In the interview during the 2023 Prost8 Cancer Conference, Iagaru, a professor of radiology - nuclear medicine and chief of the Division of Nuclear Medicine and Molecular Imaging at Stanford University Medical Center in California, discussed his presentation on molecular imaging in prostate cancer and highlighted other key presentations from the meeting.

OncLive^®: Please expand on the topic that you presented at the 2023 Prost8 Cancer Conference, regarding management of mHSPC. What were the key points that you raised?

Iagaru: I was honored to be invited to present in this esteemed forum of key opinion leaders in prostate cancer. The topic that I addressed [involved] advances in molecular imaging. I touched particularly upon the approval of PSMA-PET.

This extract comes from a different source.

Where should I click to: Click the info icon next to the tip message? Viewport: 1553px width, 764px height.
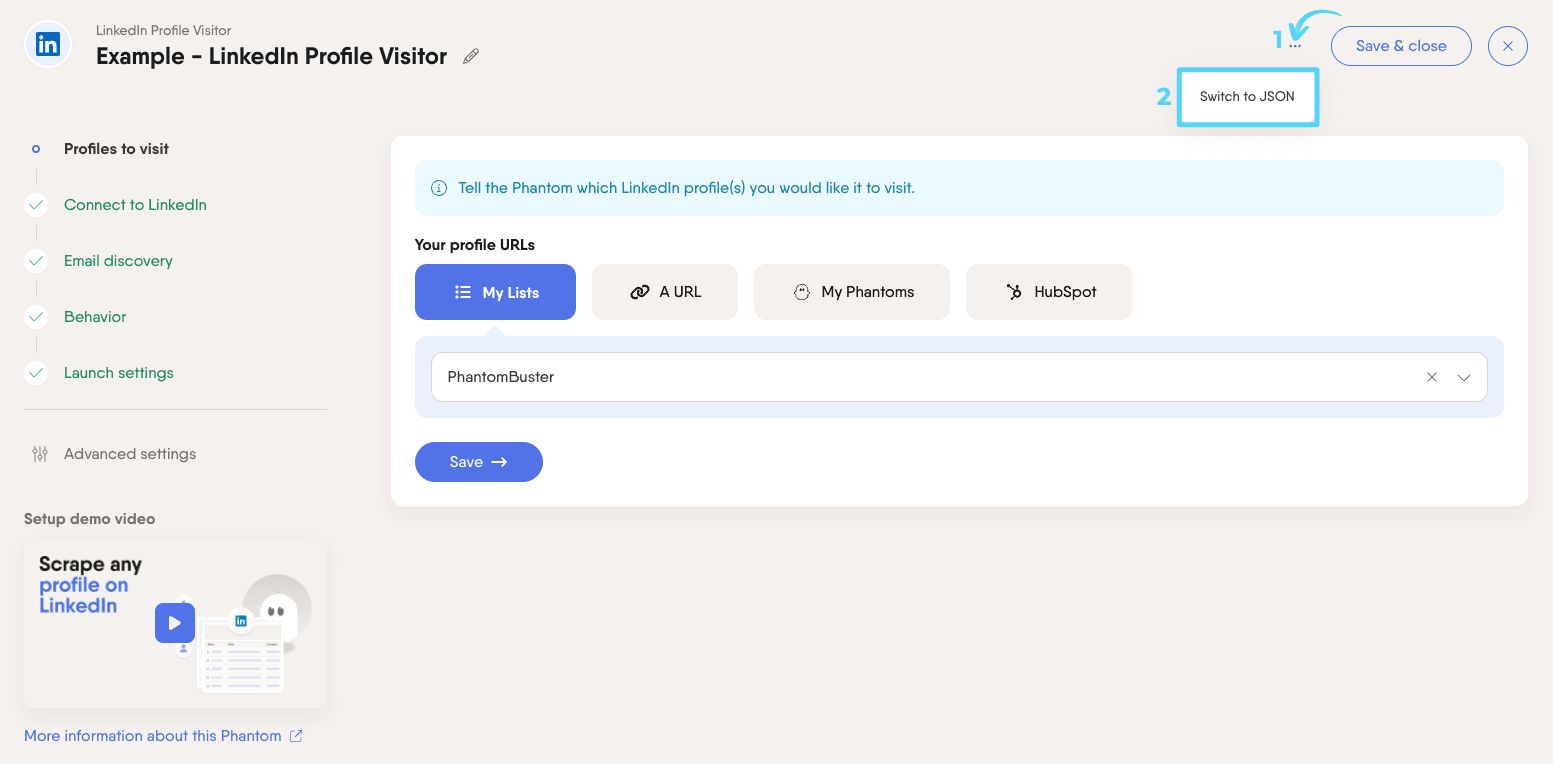tap(439, 188)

I spoke about the importance of high-quality PET scanning, about using the appropriate criteria and procedure standards from the Society of Nuclear Medicine and Molecular Imaging. I also mentioned to the audience that nuclear medicine as a community is working on introducing standards, both for how the exams are acquired, as well as how the results are sent back to the referring physicians and to the patient, so that we ultimately speak the same language, regardless of the institution where these scans are being provided.

What clinical trial data contributed to your discussion?

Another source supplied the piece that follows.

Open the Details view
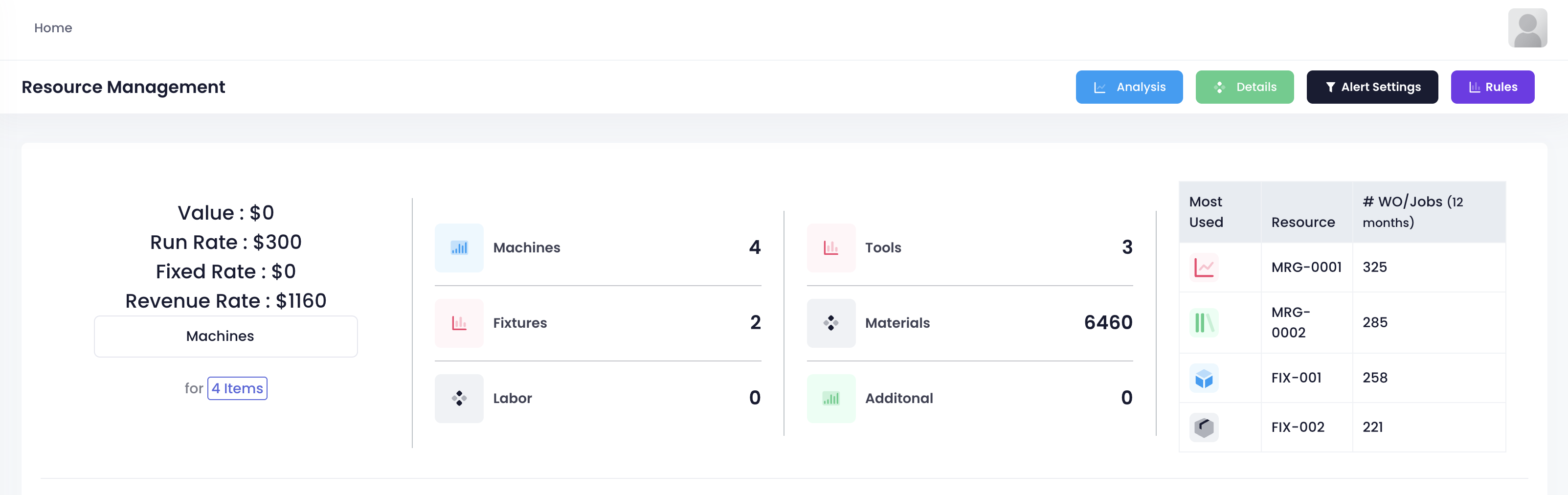The height and width of the screenshot is (495, 1568). tap(1244, 87)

[I discussed] a phase 3 trial that led to the [FDA approval of] Gallium 68 PSMA-11 in December 2020, as well as the [phase 3] CONDOR study [NCT03739684] that led to the [FDA approval of] piflufolastat F 18[¹⁸F-DCFPyL; Pylarify] in May 2021.

I also presented some of our own published data from a large cohort in an expanded research-access program, also using ¹⁸F-DCFPyL.

What is the importance of addressing how clinical trials are designed for patients with prostate cancer?

The issue of [clinical] trial design and how things can vary between institutions and locations [demonstrates that] a consensus needs to be built in order for the community to practice properly once [therapies] are approved.

How would you classify the current state of investigating new strategies across the field of prostate cancer?

I was pleasantly impressed by the amount of high-quality research that’s going on in various areas across the entire spectrum of prostate cancer. For example, in neuroendocrine prostate cancer, novel targets [are emerging] for therapies, as well as the use of PARP inhibitors.

What does a meeting like the Prost8 Cancer Conference contribute to the field of prostate cancer?

Just by bringing people from different specialties [and] from different institutions together [in the same room], we can exchange ideas. [For example,] we were sitting in one of the breaks and came up with [other] ideas for collaboration with other institutions.